▶ [Your task]
Can you repeat the material from the line containing "You are a computer-use agent. 1293x566" through the line containing "coord(15,547)", swapping "pencil" for "brush" and changing nothing else, with the pictures left out?

▶ [Records provided]
** Begin **

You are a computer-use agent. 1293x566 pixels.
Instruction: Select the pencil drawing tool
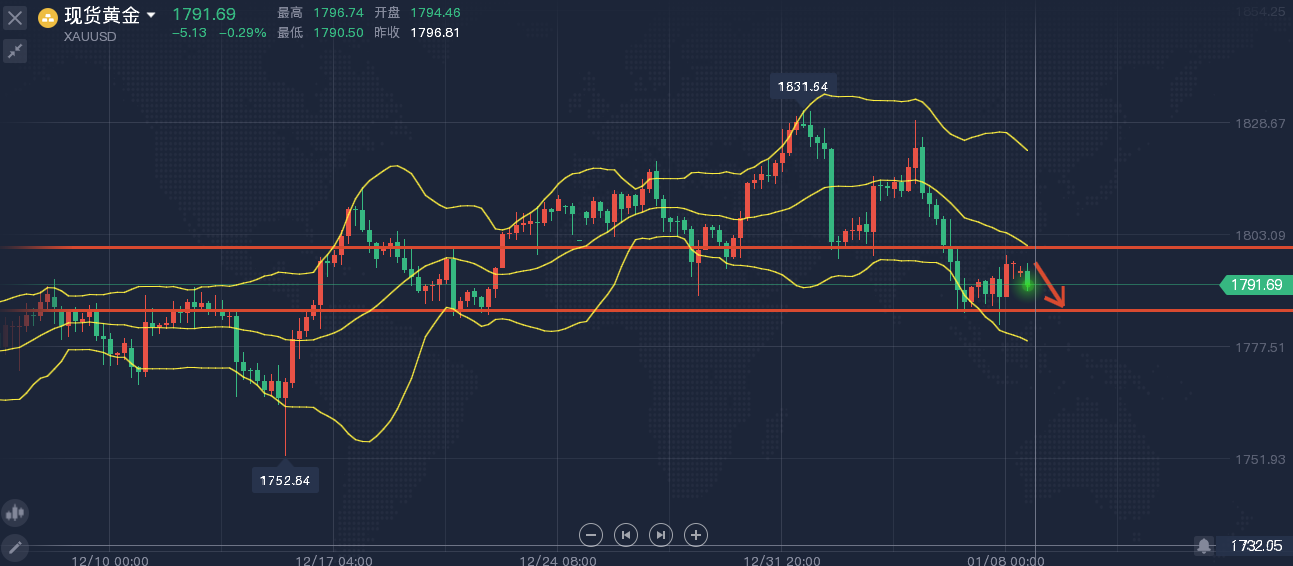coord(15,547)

** End **
** Begin **

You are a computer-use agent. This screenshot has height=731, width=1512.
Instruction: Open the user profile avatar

** End **
** Begin **

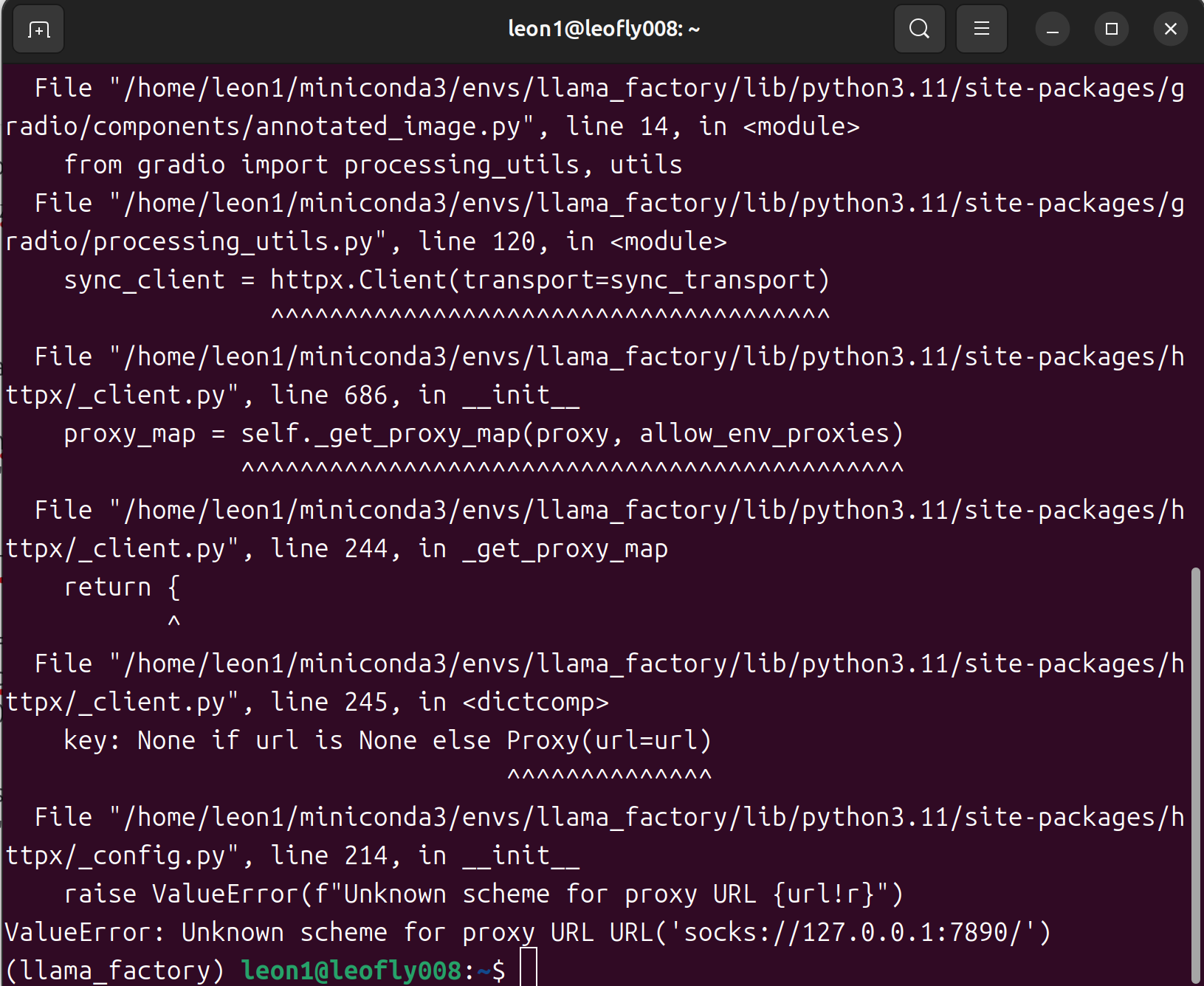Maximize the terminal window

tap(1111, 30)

** End **

▶ [Result]
You are a computer-use agent. 1293x566 pixels.
Instruction: Select the brush drawing tool
coord(15,547)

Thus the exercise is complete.